• _What the exercise asks_: Repeat the listing below word for word, stopping after the line that contains "Click Send Command".

----

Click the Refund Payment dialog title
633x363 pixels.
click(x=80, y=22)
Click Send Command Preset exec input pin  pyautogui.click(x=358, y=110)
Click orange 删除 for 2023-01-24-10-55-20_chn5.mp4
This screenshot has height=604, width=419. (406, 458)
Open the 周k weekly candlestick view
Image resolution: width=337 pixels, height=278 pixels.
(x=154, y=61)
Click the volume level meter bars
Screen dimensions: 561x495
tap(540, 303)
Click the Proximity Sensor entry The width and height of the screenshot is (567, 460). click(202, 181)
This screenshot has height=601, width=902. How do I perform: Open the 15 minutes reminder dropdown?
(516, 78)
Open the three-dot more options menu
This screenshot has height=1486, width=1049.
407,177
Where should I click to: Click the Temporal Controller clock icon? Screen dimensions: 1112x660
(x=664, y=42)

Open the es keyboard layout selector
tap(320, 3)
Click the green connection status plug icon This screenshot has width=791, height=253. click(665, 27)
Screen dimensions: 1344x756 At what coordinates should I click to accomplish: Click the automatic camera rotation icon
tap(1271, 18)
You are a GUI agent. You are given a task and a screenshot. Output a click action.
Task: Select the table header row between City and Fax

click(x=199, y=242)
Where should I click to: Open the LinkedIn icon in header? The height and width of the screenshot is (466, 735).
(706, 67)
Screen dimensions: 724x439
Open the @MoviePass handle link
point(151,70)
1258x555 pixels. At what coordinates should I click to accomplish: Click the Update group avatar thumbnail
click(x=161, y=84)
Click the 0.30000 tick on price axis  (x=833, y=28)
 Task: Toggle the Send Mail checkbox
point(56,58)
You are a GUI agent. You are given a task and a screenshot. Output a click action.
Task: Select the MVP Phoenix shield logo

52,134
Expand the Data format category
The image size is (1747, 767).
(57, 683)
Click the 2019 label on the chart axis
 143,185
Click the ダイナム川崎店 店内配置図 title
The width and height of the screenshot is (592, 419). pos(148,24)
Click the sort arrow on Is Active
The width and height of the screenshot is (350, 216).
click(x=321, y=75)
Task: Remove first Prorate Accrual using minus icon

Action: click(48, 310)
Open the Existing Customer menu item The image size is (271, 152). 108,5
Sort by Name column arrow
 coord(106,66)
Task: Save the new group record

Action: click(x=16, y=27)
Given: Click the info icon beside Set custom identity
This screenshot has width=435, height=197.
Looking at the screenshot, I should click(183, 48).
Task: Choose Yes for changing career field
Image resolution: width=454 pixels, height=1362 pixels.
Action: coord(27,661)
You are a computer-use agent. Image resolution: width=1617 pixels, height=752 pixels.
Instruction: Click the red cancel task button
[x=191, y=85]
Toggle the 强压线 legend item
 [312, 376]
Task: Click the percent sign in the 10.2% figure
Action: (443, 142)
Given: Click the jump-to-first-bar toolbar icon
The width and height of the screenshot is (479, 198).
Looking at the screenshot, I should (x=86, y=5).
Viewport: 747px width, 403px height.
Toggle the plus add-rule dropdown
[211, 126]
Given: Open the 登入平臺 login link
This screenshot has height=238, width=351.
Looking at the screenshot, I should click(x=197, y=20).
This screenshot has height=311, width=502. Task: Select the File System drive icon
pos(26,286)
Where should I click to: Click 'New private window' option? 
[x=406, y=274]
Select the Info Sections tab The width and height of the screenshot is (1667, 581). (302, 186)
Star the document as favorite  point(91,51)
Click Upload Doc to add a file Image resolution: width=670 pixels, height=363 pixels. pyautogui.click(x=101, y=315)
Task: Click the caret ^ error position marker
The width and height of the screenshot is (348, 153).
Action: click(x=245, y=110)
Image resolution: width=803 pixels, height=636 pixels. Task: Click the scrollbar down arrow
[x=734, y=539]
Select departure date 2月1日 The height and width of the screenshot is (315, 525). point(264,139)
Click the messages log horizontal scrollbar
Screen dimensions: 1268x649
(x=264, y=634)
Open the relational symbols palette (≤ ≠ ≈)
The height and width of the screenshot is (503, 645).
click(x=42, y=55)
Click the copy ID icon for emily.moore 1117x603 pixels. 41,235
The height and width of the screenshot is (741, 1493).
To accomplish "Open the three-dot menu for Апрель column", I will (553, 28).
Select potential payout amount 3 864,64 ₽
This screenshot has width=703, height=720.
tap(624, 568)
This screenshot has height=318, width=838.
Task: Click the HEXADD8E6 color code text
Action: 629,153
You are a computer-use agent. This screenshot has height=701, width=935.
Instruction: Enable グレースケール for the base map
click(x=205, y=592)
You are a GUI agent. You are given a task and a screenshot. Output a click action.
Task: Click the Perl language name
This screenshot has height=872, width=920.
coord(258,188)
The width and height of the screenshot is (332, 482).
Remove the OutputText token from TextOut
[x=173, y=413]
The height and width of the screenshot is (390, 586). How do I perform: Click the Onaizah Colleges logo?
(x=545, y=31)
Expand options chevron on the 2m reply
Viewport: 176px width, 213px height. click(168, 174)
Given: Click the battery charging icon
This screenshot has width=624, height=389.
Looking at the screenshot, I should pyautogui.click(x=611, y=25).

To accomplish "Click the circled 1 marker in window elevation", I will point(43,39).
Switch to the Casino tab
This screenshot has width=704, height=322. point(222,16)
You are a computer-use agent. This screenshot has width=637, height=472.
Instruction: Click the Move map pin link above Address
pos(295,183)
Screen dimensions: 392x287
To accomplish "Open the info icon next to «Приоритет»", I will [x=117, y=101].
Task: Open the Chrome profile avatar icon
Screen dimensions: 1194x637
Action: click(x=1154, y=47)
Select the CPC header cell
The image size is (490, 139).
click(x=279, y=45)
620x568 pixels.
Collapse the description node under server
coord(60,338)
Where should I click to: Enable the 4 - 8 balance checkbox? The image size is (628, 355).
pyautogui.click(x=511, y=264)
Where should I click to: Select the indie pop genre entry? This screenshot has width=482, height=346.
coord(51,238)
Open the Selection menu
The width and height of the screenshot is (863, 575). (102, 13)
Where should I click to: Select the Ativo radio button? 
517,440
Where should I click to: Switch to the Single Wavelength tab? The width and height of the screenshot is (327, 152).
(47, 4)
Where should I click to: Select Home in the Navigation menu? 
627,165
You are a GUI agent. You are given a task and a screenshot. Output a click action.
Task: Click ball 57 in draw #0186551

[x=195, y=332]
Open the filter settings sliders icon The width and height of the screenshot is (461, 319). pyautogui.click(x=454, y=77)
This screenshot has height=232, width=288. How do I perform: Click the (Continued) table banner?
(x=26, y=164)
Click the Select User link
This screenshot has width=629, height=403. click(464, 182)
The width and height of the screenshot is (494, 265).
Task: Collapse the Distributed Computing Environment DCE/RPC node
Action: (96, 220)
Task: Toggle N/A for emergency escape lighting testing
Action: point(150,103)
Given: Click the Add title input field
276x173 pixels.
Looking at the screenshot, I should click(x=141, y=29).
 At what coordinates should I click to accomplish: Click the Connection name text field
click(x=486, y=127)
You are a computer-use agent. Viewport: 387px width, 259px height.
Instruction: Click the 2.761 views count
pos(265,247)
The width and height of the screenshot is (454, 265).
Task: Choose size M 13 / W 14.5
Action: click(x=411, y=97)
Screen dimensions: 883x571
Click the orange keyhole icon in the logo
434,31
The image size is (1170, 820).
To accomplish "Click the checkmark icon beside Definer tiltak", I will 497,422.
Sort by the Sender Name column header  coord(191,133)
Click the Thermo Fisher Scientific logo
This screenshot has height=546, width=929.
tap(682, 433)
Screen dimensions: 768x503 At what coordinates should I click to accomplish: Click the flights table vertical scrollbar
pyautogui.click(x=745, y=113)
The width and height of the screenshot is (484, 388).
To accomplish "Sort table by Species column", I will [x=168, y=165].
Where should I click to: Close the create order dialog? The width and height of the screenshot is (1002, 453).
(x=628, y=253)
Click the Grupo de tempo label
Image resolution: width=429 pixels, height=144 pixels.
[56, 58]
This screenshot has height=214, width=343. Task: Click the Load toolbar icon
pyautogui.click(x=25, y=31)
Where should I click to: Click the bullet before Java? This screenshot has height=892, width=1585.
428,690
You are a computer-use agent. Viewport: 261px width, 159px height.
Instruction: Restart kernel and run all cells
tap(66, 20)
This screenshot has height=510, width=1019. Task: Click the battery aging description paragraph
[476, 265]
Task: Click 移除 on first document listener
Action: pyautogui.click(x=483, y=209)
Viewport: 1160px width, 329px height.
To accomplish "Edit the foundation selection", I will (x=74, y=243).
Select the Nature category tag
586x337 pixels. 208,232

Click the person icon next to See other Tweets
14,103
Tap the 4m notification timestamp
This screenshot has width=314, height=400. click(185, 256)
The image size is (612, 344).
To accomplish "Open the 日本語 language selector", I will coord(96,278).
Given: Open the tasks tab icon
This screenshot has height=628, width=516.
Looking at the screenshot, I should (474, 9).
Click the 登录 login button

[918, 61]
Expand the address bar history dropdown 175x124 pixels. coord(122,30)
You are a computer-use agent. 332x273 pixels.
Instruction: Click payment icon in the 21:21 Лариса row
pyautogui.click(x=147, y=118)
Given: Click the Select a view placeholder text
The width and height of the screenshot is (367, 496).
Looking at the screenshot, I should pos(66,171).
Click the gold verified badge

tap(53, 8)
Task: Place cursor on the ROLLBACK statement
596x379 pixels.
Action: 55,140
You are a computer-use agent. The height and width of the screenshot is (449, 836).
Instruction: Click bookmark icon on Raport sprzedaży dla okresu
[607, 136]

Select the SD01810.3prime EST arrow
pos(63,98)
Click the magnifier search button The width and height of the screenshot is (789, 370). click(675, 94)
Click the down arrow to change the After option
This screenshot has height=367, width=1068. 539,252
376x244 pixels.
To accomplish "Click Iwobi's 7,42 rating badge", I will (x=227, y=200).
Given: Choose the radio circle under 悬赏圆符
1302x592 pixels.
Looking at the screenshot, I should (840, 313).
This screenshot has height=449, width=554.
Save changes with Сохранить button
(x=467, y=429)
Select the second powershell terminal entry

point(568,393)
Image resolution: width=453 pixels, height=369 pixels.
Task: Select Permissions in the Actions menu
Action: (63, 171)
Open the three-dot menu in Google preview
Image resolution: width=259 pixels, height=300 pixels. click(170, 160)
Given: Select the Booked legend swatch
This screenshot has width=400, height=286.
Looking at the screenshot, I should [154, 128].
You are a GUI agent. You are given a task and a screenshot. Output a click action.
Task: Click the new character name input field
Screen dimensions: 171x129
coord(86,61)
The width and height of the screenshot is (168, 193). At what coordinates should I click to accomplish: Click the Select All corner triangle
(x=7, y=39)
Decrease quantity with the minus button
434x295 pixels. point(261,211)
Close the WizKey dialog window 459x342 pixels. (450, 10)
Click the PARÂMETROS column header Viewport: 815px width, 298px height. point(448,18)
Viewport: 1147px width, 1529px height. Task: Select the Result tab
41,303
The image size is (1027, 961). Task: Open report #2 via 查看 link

----

• _Answer space_:
Click the Refund Payment dialog title
633x363 pixels.
click(x=80, y=22)
Click Send Command Preset exec input pin  pyautogui.click(x=358, y=110)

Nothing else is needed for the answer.